Allgemeiner Tenor öffentlicher Aussagen von Virologen, Politikern und in vielen Medienbeiträgen war es, man müsse nun einige Zeit abwarten, um zu sehen, ob die Maßnahmen greifen. Was bedeutet „einige Zeit“ und was bedeutet, dass die „Maßnahmen greifen“? Intuitiv ist die Antwort klar: Man möchte sehen, dass die Zuwachsraten der Anzahl der Erkrankten zurückgehen. Wie sieht man also, dass Wachstumsraten zurückgegangen sind? Reicht ein Rückgang von 3 Prozentpunkten über einen Zeitraum von 3 Tagen? Oder benötigt man einen Rückgang um 10 Prozentpunkte über einen Zeitraum von 2 Wochen, dass man sicher sagen kann, die Maßnahmen waren erfolgreich?

Um diese Fragen zu beantworten, braucht es etwas Zeit, nicht jedoch wegen der Komplexität der Fragen, sondern weil Effekte in den Daten verzögert auftreten und man genug Beobachtungen benötigt. Wenn die Maßnahmen tatsächlich dazu geführt haben, dass die Anzahl der Infektionen ab dem 14. März und in den folgenden Tagen zurückgegangen ist, dann könnte man erwarten, dass aufgrund der üblichen Inkubationszeit, die um ca. 5 Tage streut (Linton et al., J. Clin. Med. 2020, 9, 538; doi:10.3390/jcm9020538, Lauer et al., Ann Intern Med. 2020 Mar 10. doi: 10.7326/M20-0504), des Verstreichens von Zeit zwischen dem Wahrnehmen von Symptomen und dem Gang zum Arzt (1-2 Tage), möglicher Dauer für einen Test bis schließlich der Meldedauer zum Robert Koch Institut (1 Tag) mindestens 7-8 Tage ins Land gehen, bis erste Effekte sichtbar sein könnten. Man könnte also hoffen, dass man ab dem 22. März und in den folgenden Tagen niedrigere Zuwachsraten der Anzahl der gemeldeten Erkrankten feststellt – was vermutlich auf die Maßnahmen zurückzuführen wäre.

Sofern die Wachstumsraten am Wochenende sich tatsächlich als niedriger herausstellen sollten, wäre dies schon ein Zeichen, dass die Maßnahmen greifen, oder wären wir noch unsicher bezüglich der Effekte der Maßnahmen?

-=-=-

— Übungsaufgaben —
(a) Beantworte anhand des Textes zur Wirkung der Maßnahmen:
(i) Um wie viele Prozentpunkte über welchen Zeitraum geht der Rückgang, der im ersten Absatz als kleinere Möglichkeit genannt wird?
(ii) Wie lange dauert laut Text die Meldung an das Robert Koch Institut?
(iii) Ab welchem Datum könnte man laut Text auf niedrigere Zuwachsraten hoffen?
(b) Schreibe aus dem Text zur Wirkung der Maßnahmen den Abschnitt wörtlich ab, der mit den Worten „Allgemeiner Tenor öffentlicher“ beginnt und mit „Maßnahmen waren erfolgreich?“ endet.

— Datenauszug —
-=-=-

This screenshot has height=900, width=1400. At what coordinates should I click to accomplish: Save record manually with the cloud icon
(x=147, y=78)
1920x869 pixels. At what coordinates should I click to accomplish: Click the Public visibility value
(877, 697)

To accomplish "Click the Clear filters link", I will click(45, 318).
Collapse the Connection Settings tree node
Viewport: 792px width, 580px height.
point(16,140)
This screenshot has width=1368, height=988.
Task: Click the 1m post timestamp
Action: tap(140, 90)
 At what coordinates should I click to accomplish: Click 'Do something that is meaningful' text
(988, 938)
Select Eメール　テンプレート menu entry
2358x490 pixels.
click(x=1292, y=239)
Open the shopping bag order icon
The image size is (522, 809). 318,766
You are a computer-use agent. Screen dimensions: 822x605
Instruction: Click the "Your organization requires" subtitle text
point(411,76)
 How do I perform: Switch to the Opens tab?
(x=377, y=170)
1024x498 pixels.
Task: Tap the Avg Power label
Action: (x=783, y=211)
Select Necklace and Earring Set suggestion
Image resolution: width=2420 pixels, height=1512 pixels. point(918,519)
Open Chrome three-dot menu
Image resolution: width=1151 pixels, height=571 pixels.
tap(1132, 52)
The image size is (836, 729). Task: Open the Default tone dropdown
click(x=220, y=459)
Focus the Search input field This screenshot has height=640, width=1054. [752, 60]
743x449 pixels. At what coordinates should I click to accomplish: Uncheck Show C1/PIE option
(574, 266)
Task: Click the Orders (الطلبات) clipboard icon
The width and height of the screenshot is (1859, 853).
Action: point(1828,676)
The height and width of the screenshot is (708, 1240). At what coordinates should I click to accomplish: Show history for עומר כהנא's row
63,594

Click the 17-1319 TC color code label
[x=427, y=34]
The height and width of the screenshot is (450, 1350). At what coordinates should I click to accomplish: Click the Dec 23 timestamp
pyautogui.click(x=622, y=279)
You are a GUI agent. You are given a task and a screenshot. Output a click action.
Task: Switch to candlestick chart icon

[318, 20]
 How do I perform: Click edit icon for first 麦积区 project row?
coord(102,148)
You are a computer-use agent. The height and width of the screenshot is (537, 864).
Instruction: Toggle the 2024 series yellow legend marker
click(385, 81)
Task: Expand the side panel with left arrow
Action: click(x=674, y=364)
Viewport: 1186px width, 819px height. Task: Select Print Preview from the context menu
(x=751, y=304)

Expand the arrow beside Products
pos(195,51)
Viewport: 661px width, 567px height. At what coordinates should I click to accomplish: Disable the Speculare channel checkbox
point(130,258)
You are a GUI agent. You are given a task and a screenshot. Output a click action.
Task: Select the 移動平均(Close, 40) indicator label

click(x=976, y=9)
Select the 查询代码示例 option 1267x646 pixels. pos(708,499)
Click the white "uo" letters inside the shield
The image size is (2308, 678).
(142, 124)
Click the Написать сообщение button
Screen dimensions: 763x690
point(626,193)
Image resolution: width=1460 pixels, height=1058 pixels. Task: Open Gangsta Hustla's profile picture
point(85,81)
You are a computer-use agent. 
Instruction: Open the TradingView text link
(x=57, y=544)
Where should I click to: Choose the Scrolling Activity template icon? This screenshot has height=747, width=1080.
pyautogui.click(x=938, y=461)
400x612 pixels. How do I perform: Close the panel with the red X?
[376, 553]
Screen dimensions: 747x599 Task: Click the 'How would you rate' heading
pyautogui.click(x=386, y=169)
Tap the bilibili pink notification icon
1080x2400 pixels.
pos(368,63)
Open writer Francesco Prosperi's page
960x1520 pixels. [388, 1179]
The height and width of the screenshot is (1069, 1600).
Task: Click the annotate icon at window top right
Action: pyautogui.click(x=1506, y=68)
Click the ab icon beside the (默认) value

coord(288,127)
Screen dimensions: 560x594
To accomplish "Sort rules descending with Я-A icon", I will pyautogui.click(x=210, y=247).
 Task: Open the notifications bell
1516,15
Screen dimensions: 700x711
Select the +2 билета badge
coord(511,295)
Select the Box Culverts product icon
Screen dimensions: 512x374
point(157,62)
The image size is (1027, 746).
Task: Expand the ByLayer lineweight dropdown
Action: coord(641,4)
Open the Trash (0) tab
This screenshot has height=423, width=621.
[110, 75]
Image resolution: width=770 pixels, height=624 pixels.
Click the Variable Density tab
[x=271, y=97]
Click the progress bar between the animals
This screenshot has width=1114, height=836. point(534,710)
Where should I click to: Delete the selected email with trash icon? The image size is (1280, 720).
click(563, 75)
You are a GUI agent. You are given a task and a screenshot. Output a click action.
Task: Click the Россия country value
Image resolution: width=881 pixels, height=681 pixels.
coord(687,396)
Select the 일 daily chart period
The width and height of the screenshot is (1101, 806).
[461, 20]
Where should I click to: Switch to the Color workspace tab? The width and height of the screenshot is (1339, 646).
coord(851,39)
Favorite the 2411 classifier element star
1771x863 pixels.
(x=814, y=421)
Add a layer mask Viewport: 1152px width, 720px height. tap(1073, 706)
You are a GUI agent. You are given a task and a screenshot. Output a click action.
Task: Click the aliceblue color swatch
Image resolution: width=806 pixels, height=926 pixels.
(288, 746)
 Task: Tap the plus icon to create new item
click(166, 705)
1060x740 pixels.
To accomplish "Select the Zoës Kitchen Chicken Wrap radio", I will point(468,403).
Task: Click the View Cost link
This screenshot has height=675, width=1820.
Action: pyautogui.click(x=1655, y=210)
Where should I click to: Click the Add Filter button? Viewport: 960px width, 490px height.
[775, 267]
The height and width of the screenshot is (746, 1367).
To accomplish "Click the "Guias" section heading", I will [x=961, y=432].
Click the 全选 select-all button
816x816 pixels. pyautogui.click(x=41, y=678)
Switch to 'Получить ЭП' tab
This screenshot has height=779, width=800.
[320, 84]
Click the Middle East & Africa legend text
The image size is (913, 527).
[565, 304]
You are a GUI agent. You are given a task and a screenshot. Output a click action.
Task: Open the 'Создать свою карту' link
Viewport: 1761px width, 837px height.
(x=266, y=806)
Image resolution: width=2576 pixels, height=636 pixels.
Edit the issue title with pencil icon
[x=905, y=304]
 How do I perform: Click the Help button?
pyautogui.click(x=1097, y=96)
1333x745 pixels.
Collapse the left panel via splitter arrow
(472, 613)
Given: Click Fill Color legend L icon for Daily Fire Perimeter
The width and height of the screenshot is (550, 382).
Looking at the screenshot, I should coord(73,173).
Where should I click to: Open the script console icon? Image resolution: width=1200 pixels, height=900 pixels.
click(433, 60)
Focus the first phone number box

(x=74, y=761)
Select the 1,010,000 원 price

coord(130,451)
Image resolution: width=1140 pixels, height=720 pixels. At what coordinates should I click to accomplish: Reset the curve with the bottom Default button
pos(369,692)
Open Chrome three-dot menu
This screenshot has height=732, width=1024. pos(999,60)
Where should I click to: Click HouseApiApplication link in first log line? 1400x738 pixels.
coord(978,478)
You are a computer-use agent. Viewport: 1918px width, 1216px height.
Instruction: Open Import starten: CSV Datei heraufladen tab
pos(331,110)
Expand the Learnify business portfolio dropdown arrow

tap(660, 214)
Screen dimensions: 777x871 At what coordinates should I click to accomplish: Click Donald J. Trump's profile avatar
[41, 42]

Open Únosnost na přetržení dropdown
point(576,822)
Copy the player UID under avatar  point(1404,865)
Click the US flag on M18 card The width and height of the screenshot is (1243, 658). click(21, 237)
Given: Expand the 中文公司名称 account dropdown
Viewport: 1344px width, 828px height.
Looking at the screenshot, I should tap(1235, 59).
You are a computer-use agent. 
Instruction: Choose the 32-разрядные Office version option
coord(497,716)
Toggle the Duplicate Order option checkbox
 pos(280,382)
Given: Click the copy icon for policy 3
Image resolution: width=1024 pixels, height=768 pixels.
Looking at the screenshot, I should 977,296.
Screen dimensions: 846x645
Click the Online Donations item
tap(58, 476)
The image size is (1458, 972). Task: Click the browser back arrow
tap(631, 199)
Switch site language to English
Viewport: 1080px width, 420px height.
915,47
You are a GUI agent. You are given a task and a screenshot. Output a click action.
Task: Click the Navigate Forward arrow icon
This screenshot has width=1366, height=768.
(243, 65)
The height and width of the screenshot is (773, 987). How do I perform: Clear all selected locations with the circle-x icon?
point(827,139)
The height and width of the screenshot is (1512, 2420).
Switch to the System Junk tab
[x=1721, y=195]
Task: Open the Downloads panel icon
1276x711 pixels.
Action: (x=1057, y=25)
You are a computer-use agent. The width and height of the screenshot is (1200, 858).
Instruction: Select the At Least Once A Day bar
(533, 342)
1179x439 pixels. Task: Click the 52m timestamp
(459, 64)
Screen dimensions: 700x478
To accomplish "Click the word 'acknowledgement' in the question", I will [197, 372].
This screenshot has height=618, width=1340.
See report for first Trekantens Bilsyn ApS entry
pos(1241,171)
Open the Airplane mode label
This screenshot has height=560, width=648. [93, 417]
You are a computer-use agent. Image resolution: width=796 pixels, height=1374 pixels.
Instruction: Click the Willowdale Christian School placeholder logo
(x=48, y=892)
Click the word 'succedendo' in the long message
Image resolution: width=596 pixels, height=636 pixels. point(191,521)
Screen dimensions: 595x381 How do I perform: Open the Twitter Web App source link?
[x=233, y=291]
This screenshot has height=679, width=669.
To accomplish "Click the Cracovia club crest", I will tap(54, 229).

-=-=-

— Nummerierte Lösungen —
(a)
(i) Um 3 Prozentpunkte über einen Zeitraum von 3 Tagen.
(ii) 1 Tag.
(iii) Ab dem 22. März.

(b)
Allgemeiner Tenor öffentlicher Aussagen von Virologen, Politikern und in vielen Medienbeiträgen war es, man müsse nun einige Zeit abwarten, um zu sehen, ob die Maßnahmen greifen. Was bedeutet „einige Zeit“ und was bedeutet, dass die „Maßnahmen greifen“? Intuitiv ist die Antwort klar: Man möchte sehen, dass die Zuwachsraten der Anzahl der Erkrankten zurückgehen. Wie sieht man also, dass Wachstumsraten zurückgegangen sind? Reicht ein Rückgang von 3 Prozentpunkten über einen Zeitraum von 3 Tagen? Oder benötigt man einen Rückgang um 10 Prozentpunkte über einen Zeitraum von 2 Wochen, dass man sicher sagen kann, die Maßnahmen waren erfolgreich?